NEW YORK TIMES IS GAY CRAZY
Catholic League president Bill Donohue comments as follows:
There is only one newspaper in the U.S. that has a story today about the Gay Softball World Series—the New York Times. And it wasn't buried: it's on the front page. The story is about the purging of heterosexuals and bisexuals from the competition (whatever happened to inclusion and diversity?). There is also a story about gay activists in Rhode Island who are against the religious liberty protections included in a civil union bill. Meriting much attention is the right of a salsa dancer from Venezuela fighting deportation: he claims he is married to a Jersey boy and can stay, and with the help of the Obama administration, it looks like he will.
There is a feature story on Brian Ellner's successful campaign to get gay marriage approved in New York.
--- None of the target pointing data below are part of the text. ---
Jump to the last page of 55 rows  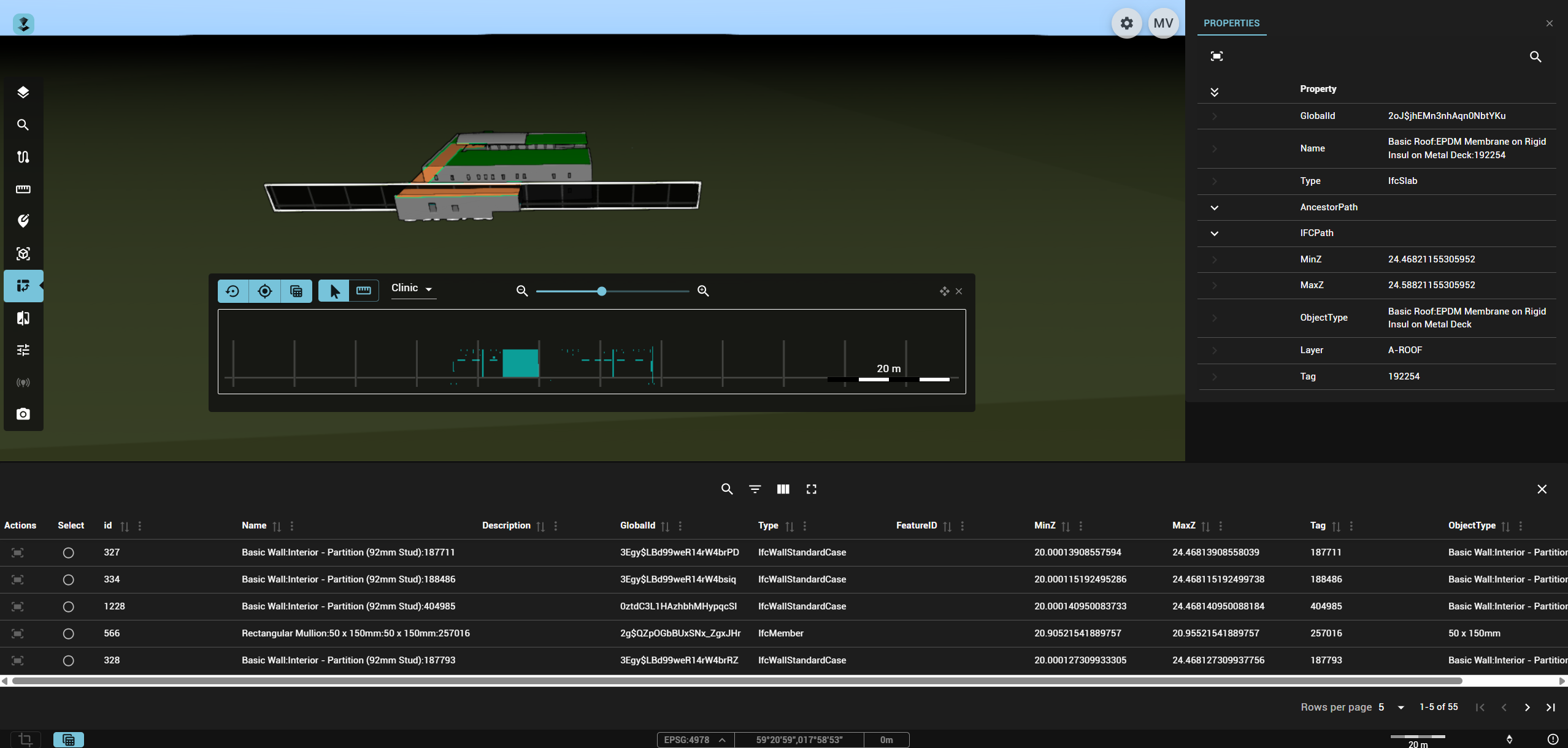point(1551,707)
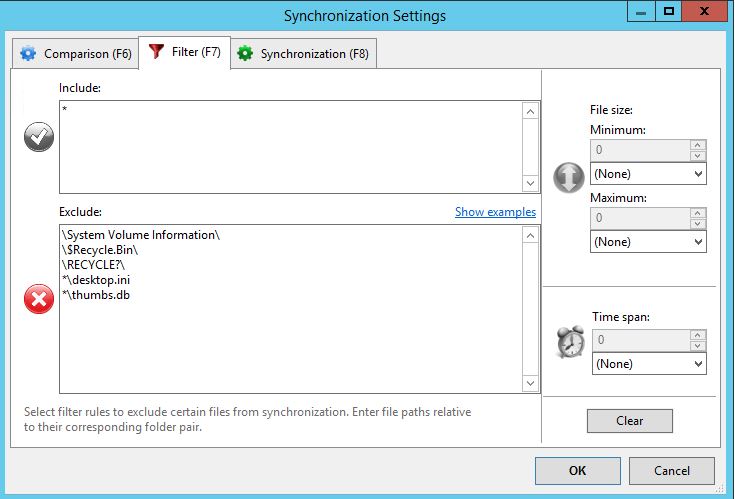
Task: Click the red funnel Filter icon
Action: 156,51
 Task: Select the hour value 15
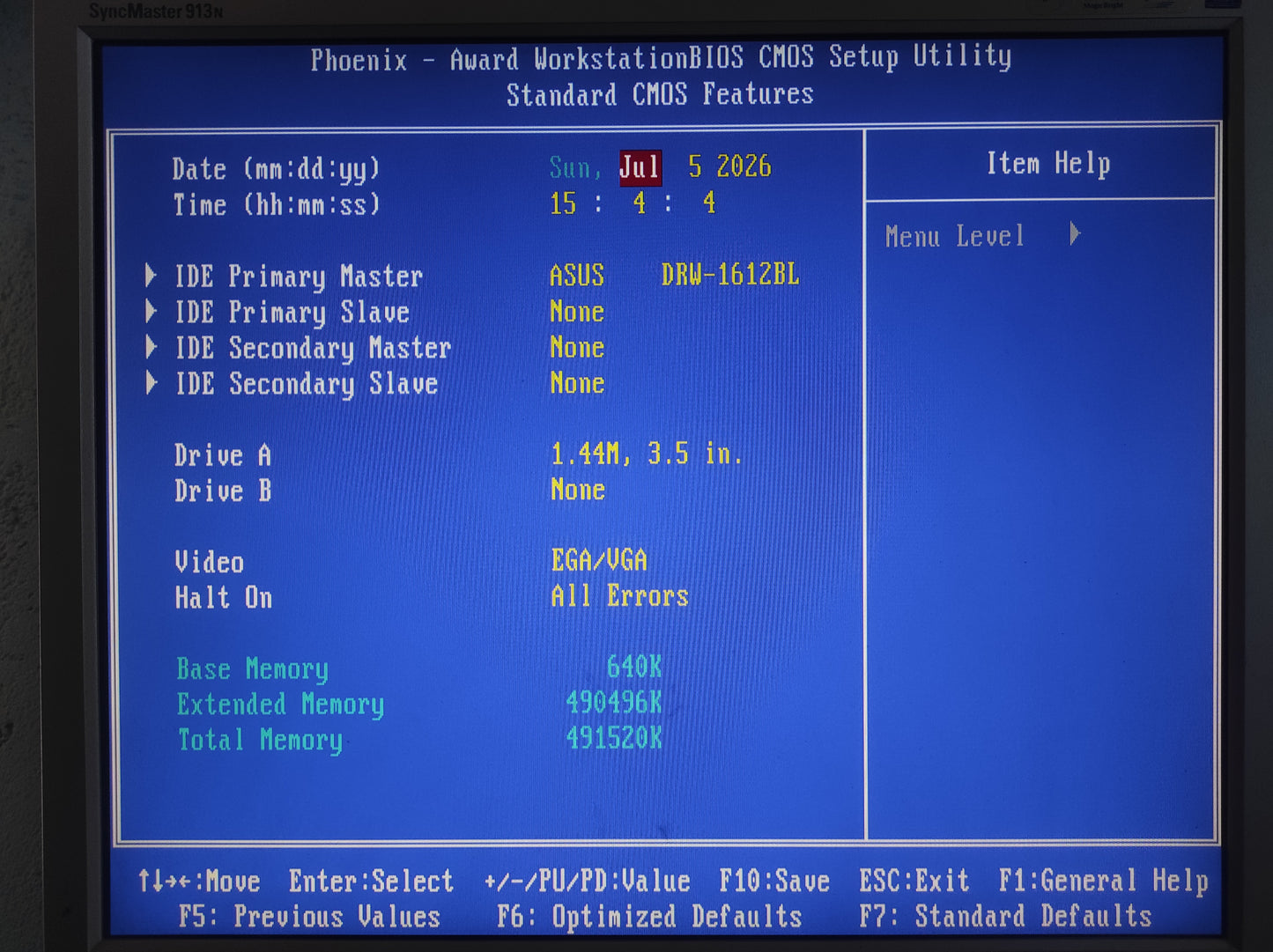(x=563, y=203)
We learn that he graduated from Dartmouth and Harvard Law School, but it wasn't easy for him: after his parents divorced, he spent some time with his unemployed father before settling down with his mother who was on her third marriage. The story on a fundraiser to discourage homosexuals from killing themselves noted the appearance of Johnny Weir, "the flamboyant figure skater" who "arrived in sequined hot pants.
A White House reception for gays was attended by columnist Dan Savage "who
arrived with his husband" (that would appear to make Dan the bride). In an article on flashy new names for paint, it mentions a color called Genteel Lavender, about which a young actress astutely noted it should be called, "My Gay Best Friend."
In 2000, New York Times reporter Richard Berke told a gay crowd that "on any given day, three-quarters of the people who decide what goes on the front page are 'not-so-closeted homosexuals.'" Interestingly, to this day, the Times has never printed Berke's remark. Yet in the last six months alone, it has mentioned the word "gay" 1170 times. This compares to 666 times in the Washington Post; 524 in theChicago Tribune; 499 in the Los Angeles Times; and 214 in USA Today. Actually, the gap is wider. The "Home" section of today's New York Times has a picture of a guy who looks gay, but never mentions the word. But it quotes him as saying, "My partner, Brian, is a fantastic cook." I knew it.